Thursday, 12 October 2017
With the generation born after 1995 now reaching adulthood and seeking employment, employers are facing new challenges with regard to the attraction and retention of young talent in the workplace. This generation, known as ‘Gen Z’, presents new issues to employers, due to their ambition and high expectations. Although these two characteristics may seem like positive traits for prospective employers, many are quick to point out that most Gen Zers are wanting to own their own business within 5 years. The implications of this are that very few Gen Z employees intend on growing with a business, but rather they view their employment as a stepping stone on the path to building their own business.

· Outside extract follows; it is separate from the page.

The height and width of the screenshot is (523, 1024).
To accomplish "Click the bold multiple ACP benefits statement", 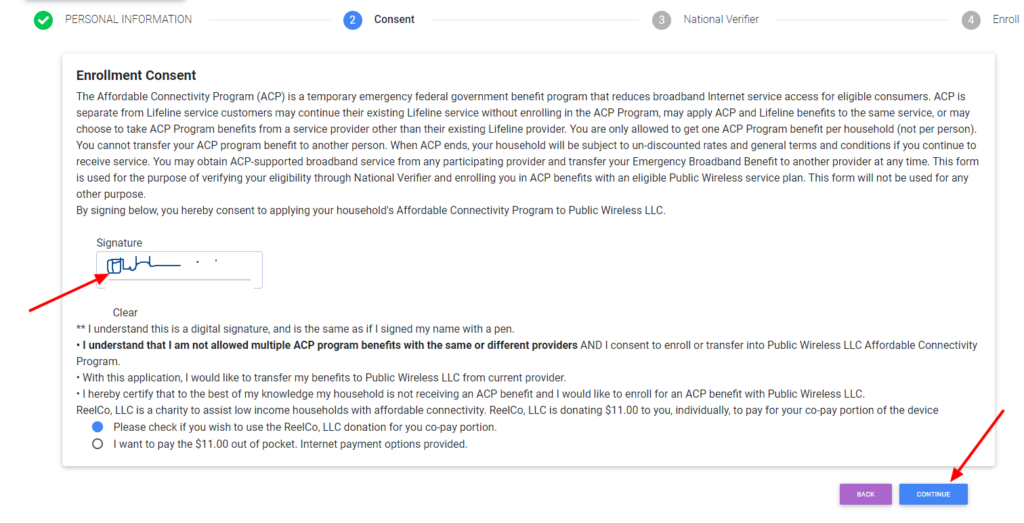I will tap(331, 345).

First of all, it is essential to understand the fundamental differences between Millennials (those reaching young adulthood around the year 2000) and Gen Zers. Perhaps the most obvious difference is that Gen Z have been raised in the age of technology, and therefore have a much more proactive and embedded relationship with technology than previous generations. This association also suggests that they are better at multi-tasking within the workplace. For example, they are able to create documents on their laptop while researching on their tablet and simultaneously chatting with colleagues on their phone. Secondly, the Gen Z population are much more likely to go straight into the workforce and skip out on University when compared to Millennials. One potential reason for this being that having a University degree no longer sets individuals apart as Degree qualifications are now a commonality. Therefore, to the bargain-savvy Gen Zer, they may seem like a wasted investment. Marketing strategists such as Deep Patel suggest that Gen Z acts much more entrepreneurially, a trait which could be attributed to their experience of the recession in 2008. These factors lead to the high expectations of Gen Z with regard to their work-life balance as well as how much they are valued by their employer. Finally, Gen Z is a much more global generation. 58% of adults worldwide believe that this generation has more in common with their global peers than they do with adults in their own country.

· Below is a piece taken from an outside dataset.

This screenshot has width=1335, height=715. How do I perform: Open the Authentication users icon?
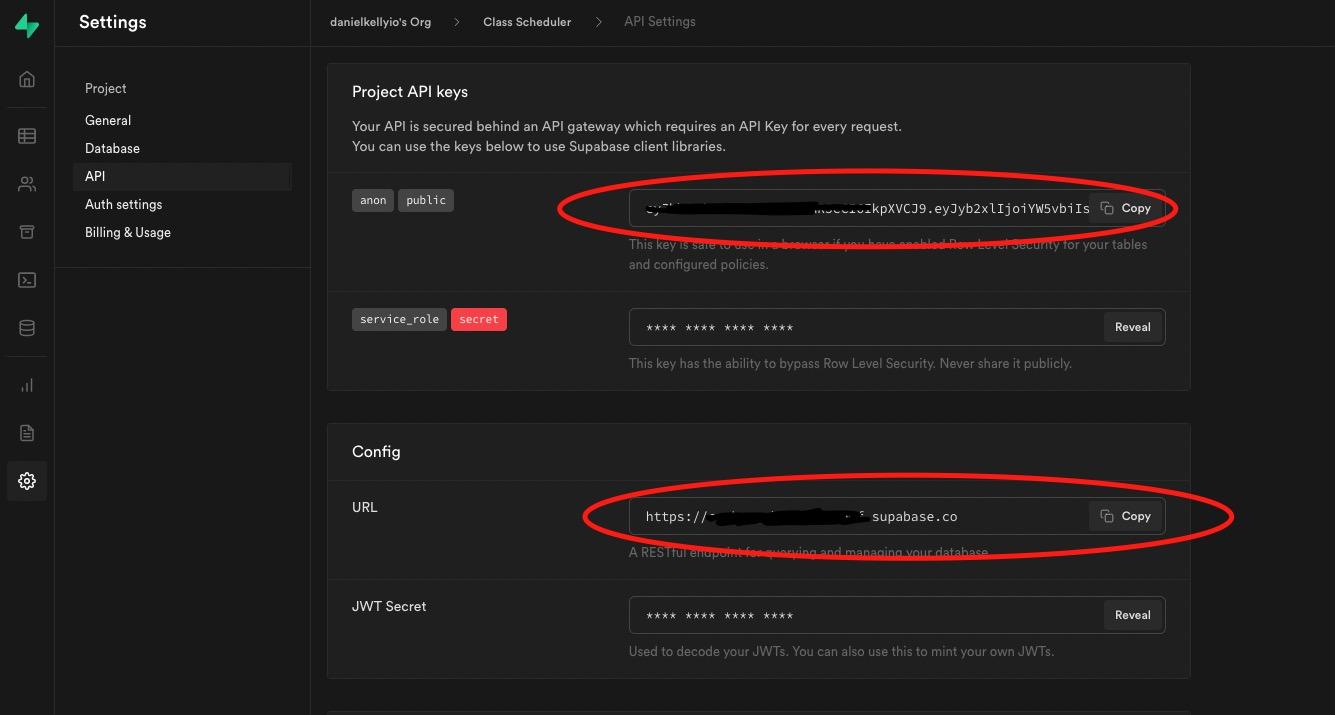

So, what implications does this have on the workforce? During a seminar hosted by harri, a discussion panel touched upon the fact that in order to attract young talent, businesses must keep up to date with the latest technology and revolutionise their recruitment process. This could be done through apps such as Snapchat, Facebook, Twitter etc. However, although one benefit of Gen Z is their technological fluency, one issue of the employment process is the dropout/no-show rate of this generation. Many older generations attribute this to device attachment and lack of social skill caused by device addiction. However, it would seem that perhaps the issue isn’t that Gen Z lack social skills, but that businesses are quick to attempt to attract candidates with high-tech and flashy techniques, and consequently overlook the importance of a personal touch. At the end of the day, Gen Z still appreciate being valued (maybe even more so than Millennials) and therefore it is much more likely for them to develop an attachment and commitment to an interview or job role if they feel personally engaged. Furthermore, less young people are wanting to attend University and see more benefit in continuing their education and growth through real-life experience and courses offered by employers. This raises the question of whether potential employers should be changing their criteria when screening candidates? Due to the entrepreneurial nature of Gen Z, it is likely that they will gain the same skills as those university educated but lack the official qualification. Meaning that employers may be missing out on exceptional young people because they lack a degree.

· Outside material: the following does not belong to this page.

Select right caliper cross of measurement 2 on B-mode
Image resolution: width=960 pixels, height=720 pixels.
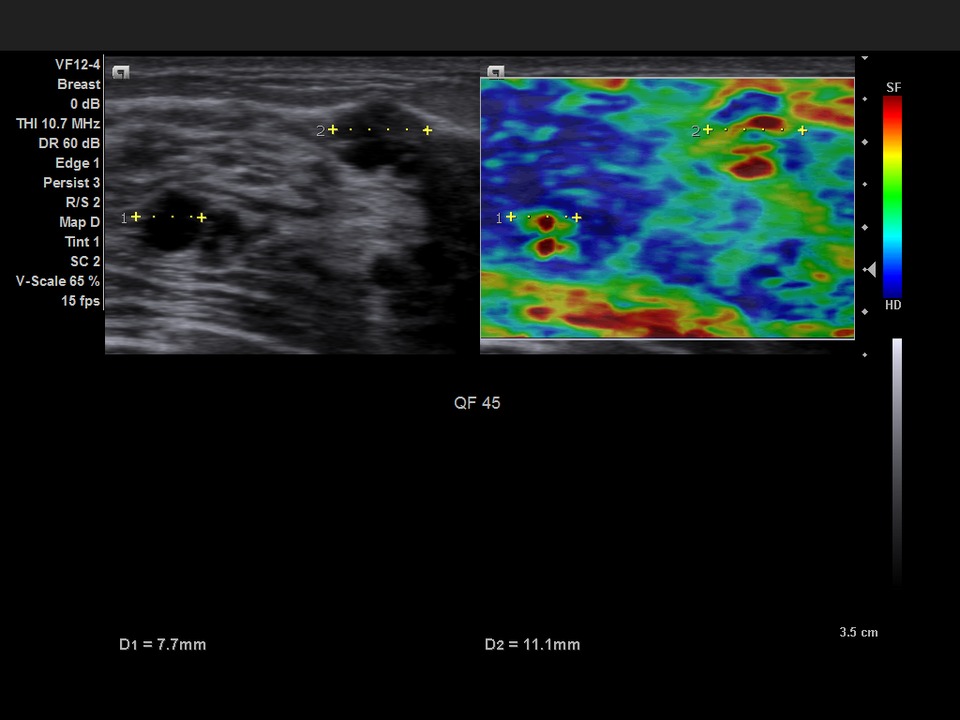[x=427, y=130]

To conclude, although Gen Z are a technical generation- they do not want to feel like a cog in a machine. Whether you think their impact on the workforce will be a help or a hindrance the reality of the situation is that they will revolutionise the labour market. And while it is important to embrace this change and accommodate for it, it is equally important to maintain an element of personal connection in order to maintain interest and ensure that the Gen Z candidate feels valued.